The commands for converting the avro file to json and back are listed under
'iceberg_v2_no_deletes' in the script avro_iceberg_convert.sh. Adjusting the length is
described after the script.

iceberg_v2_partitioned_position_deletes:
iceberg_v2_partitioned_position_deletes_orc:
Created similarly to iceberg_v2_no_deletes.
Hive> create table iceberg_v2_partitioned_position_deletes (
  id int, `user` string, action string, event_time timestamp)
partitioned by spec (action)
STORED BY ICEBERG
location '/test-warehouse/iceberg_test/hadoop_catalog/ice/iceberg_v2_partitioned_position_deletes'
tblproperties ('format-version'='2', 'write.format.default'='parquet');
Impala> insert into iceberg_v2_partitioned_position_deletes select * from functional_parquet.iceberg_partitioned;
Hive> delete from iceberg_v2_partitioned_position_deletes where id % 2 = 1;
ORC table is similarly created.

* [Information provided]
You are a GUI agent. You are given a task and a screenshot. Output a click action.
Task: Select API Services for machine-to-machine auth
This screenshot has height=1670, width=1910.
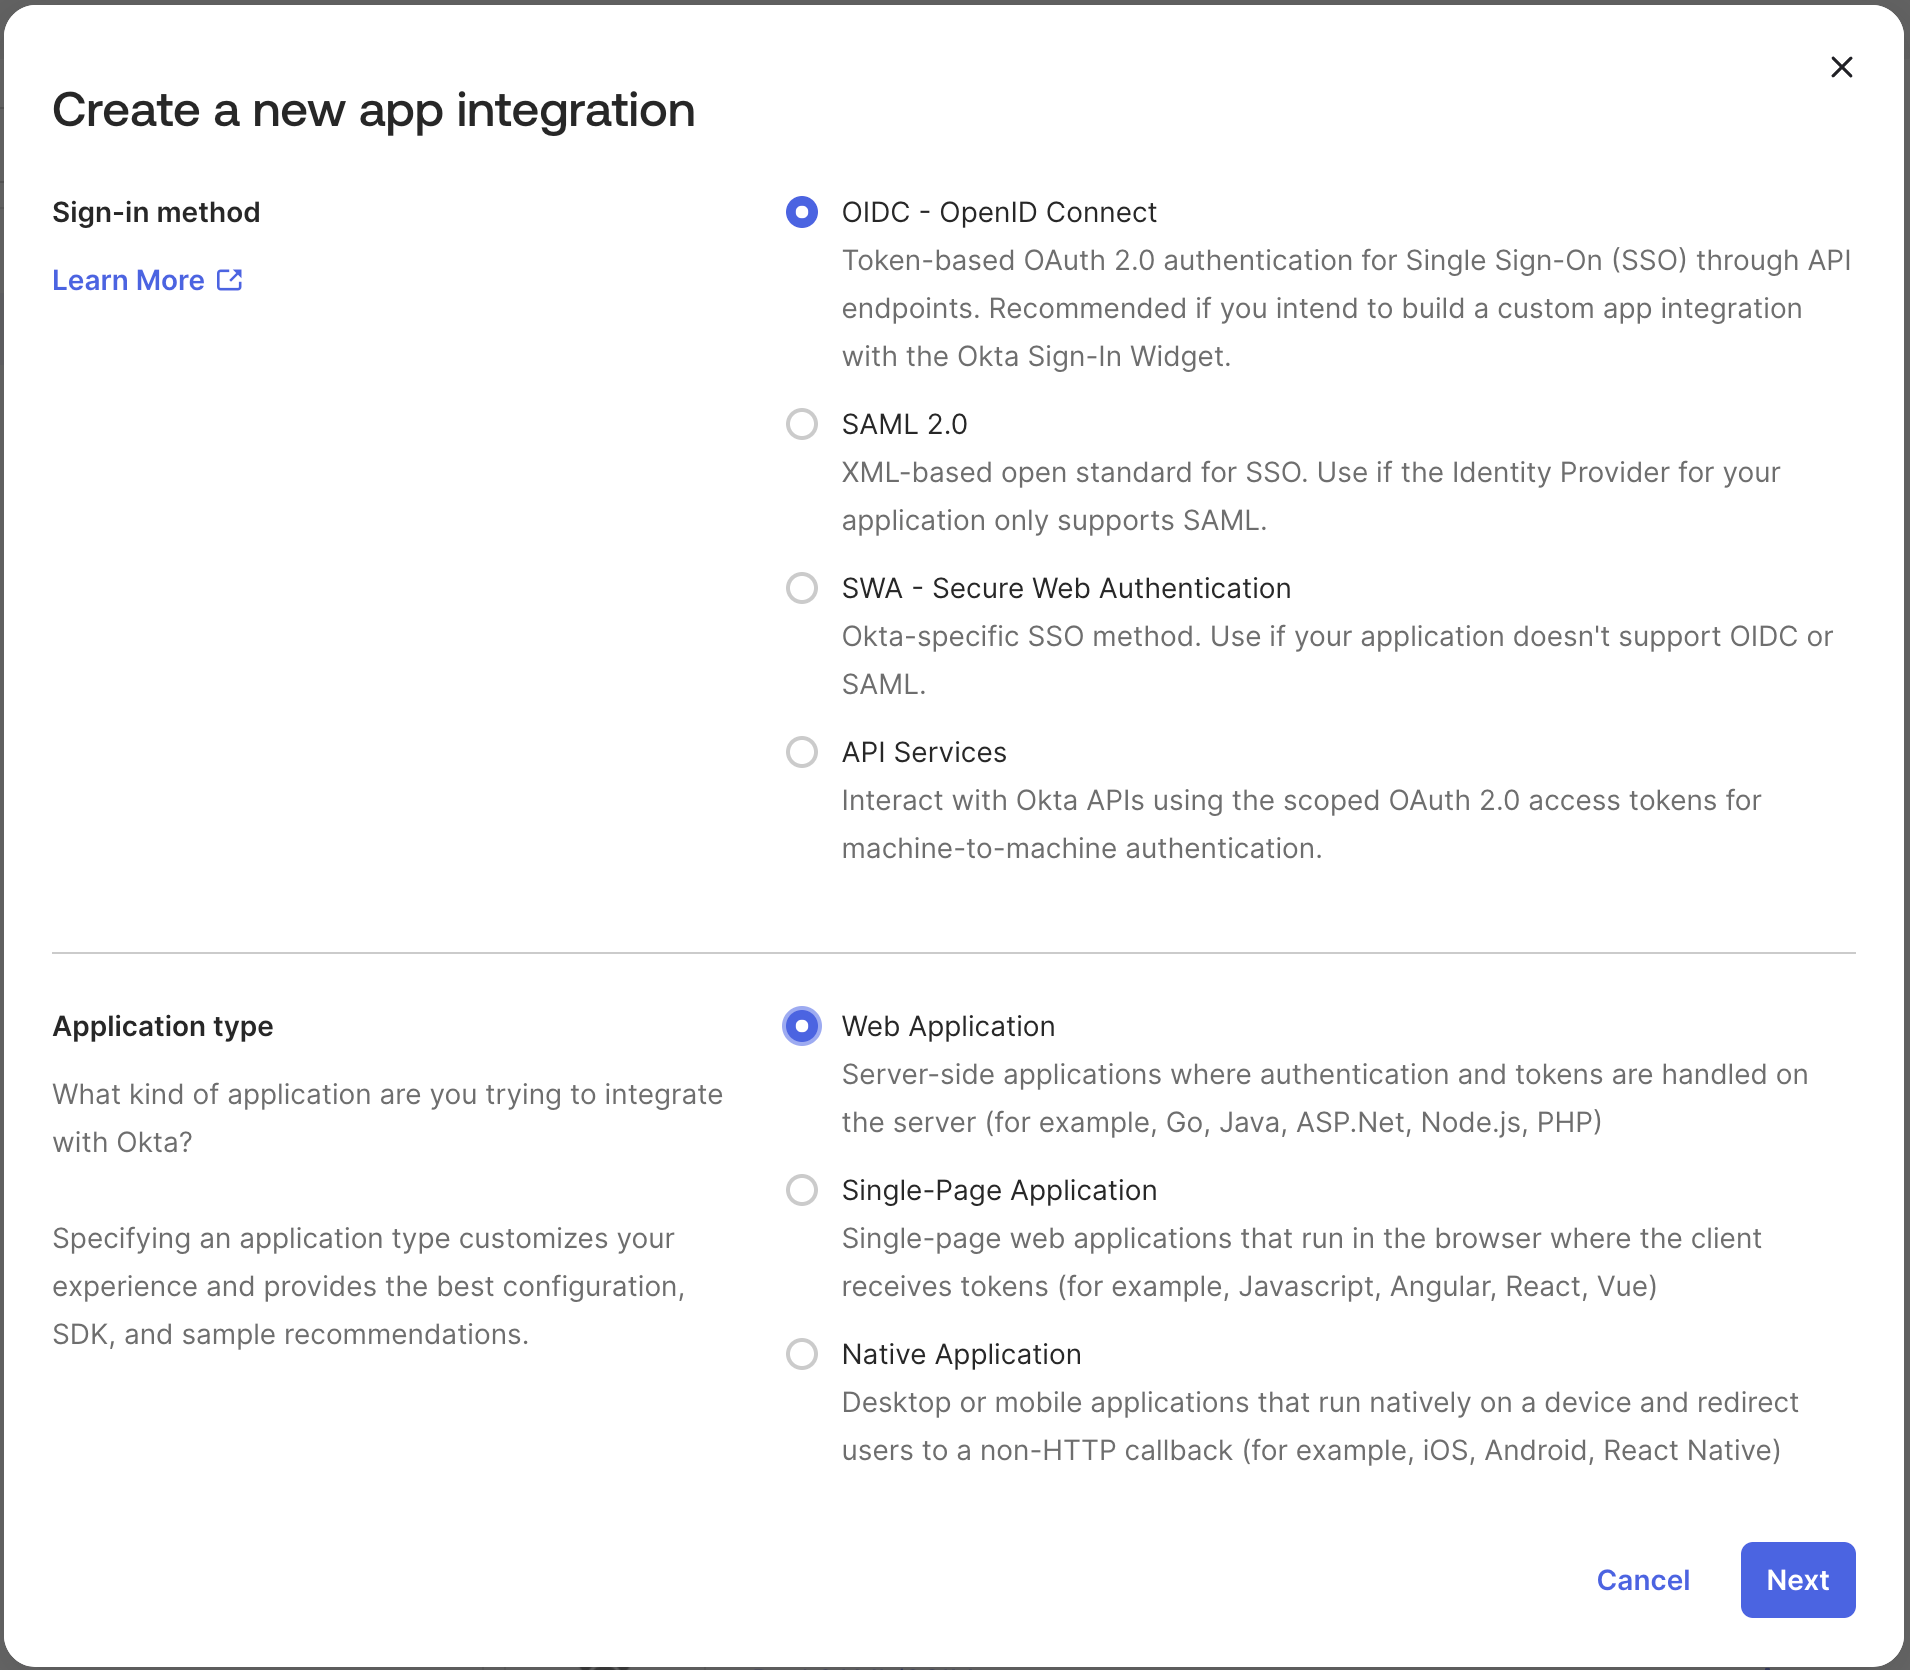point(801,752)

* [Requests]
**A.** From the Iceberg table notes, quote the stretch from "The commands for" through "similarly to iceberg_v2_no_deletes.".
**B.** According to the Iceberg table notes, which column is iceberg_v2_partitioned_position_deletes partitioned by?

* [Solutions to each task]
**A.**
The commands for converting the avro file to json and back are listed under
'iceberg_v2_no_deletes' in the script avro_iceberg_convert.sh. Adjusting the length is
described after the script.

iceberg_v2_partitioned_position_deletes:
iceberg_v2_partitioned_position_deletes_orc:
Created similarly to iceberg_v2_no_deletes.

**B.** The action column.